(Stored records)

· · · · ·

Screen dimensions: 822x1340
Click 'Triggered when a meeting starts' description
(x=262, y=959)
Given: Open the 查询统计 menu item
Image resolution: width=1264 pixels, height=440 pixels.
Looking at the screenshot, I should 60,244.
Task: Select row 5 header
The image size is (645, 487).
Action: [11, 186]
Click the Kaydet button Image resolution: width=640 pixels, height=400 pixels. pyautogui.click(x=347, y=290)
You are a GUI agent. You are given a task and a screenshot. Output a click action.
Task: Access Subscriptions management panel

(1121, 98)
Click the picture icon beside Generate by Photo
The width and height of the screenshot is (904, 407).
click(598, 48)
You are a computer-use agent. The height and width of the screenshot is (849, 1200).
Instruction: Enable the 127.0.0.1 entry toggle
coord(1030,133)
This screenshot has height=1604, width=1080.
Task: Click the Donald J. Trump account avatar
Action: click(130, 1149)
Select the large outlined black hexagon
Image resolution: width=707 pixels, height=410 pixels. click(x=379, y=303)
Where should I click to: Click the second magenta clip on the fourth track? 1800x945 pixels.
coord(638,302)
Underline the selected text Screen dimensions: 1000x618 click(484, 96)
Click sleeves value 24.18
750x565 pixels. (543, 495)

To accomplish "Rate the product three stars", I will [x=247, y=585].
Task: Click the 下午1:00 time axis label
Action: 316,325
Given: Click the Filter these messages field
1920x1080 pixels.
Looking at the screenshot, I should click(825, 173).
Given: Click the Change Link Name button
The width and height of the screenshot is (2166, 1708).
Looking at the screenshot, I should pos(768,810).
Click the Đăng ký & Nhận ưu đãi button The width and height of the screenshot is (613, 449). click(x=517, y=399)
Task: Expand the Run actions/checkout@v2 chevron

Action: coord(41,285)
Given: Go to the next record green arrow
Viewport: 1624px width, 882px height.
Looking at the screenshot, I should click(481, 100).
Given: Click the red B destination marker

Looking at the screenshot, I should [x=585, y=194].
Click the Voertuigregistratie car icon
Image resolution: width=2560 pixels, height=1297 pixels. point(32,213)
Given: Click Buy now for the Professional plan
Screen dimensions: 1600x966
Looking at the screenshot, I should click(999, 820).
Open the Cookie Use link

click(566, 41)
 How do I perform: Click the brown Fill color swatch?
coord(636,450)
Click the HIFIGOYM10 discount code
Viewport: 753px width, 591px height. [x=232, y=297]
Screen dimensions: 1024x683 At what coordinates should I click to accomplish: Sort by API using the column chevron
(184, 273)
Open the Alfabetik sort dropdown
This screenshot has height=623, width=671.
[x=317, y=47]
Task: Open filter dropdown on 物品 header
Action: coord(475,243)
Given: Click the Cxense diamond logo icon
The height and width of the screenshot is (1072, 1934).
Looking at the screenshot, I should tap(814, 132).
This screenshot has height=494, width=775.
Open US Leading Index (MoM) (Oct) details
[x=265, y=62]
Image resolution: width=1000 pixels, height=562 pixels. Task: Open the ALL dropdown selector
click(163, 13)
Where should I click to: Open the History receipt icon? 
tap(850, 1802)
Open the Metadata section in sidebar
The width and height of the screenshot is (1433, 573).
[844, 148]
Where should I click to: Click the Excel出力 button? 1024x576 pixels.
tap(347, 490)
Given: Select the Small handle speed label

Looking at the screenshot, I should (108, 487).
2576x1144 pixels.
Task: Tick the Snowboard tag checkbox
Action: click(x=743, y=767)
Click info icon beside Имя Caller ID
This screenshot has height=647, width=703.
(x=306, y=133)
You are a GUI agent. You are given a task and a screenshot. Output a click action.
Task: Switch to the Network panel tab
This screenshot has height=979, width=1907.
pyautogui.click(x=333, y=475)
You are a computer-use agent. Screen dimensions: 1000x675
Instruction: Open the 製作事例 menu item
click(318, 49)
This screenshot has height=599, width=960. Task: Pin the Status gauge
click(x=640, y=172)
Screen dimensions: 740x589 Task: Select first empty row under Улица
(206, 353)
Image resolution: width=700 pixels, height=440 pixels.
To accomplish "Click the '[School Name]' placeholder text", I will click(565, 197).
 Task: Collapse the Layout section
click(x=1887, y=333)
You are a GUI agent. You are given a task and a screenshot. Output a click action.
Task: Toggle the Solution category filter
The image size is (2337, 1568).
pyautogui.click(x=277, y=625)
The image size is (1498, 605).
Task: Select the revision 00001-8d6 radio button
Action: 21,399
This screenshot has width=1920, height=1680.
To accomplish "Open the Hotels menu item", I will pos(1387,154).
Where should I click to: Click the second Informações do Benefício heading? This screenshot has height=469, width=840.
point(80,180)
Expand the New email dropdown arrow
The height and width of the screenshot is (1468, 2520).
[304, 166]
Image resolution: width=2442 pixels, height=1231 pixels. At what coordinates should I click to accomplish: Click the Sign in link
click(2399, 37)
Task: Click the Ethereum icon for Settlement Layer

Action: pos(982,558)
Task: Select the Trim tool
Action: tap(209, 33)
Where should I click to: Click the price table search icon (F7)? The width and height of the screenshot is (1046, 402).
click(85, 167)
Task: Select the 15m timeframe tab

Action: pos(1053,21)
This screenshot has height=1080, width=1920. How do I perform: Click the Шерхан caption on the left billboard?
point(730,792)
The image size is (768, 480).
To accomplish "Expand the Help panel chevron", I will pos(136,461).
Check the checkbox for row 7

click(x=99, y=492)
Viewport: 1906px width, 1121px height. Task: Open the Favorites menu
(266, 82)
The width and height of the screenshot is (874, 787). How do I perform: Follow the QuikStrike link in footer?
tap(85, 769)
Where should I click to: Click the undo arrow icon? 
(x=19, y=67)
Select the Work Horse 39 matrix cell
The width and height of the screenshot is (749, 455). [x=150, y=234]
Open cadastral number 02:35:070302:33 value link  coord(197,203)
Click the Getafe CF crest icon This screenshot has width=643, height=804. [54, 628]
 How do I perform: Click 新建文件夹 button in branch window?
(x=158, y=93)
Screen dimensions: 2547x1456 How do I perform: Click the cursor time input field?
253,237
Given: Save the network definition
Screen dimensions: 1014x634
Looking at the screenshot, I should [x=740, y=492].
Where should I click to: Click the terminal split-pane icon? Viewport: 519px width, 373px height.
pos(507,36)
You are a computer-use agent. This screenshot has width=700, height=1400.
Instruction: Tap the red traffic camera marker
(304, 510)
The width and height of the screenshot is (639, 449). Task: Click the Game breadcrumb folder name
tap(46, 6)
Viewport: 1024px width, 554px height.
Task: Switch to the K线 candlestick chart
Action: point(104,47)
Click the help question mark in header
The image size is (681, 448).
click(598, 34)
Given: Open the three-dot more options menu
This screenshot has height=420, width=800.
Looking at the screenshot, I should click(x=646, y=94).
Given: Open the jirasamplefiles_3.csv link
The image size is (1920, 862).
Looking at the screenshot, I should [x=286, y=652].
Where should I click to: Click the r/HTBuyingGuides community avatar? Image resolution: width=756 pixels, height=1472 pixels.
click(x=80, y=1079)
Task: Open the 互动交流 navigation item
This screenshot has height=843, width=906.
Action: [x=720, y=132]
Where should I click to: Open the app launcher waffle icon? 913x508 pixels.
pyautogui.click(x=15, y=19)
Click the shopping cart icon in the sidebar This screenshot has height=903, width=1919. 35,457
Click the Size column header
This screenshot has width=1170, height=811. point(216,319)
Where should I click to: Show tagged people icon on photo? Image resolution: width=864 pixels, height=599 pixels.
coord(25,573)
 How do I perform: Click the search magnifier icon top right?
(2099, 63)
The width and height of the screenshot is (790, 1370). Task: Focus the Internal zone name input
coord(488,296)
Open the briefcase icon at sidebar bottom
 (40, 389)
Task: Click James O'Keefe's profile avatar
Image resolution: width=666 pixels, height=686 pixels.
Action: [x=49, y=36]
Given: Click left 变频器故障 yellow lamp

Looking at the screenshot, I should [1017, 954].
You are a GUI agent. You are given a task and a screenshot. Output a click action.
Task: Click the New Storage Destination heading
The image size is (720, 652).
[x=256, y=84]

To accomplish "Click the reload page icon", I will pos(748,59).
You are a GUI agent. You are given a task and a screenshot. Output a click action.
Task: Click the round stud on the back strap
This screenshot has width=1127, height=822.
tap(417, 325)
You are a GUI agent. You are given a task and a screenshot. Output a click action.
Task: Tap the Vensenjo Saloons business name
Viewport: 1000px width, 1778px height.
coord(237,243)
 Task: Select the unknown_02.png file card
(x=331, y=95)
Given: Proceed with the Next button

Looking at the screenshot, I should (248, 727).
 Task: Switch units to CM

· · · · ·

_GOAL OF THE EXERCISE_.
Repeat the lines of the items above, from the line with "Image resolution: width=2442" to the line with "click(2399, 37)", both included.

_RESULT_.
Image resolution: width=2442 pixels, height=1231 pixels. At what coordinates should I click to accomplish: Click the Sign in link
click(2399, 37)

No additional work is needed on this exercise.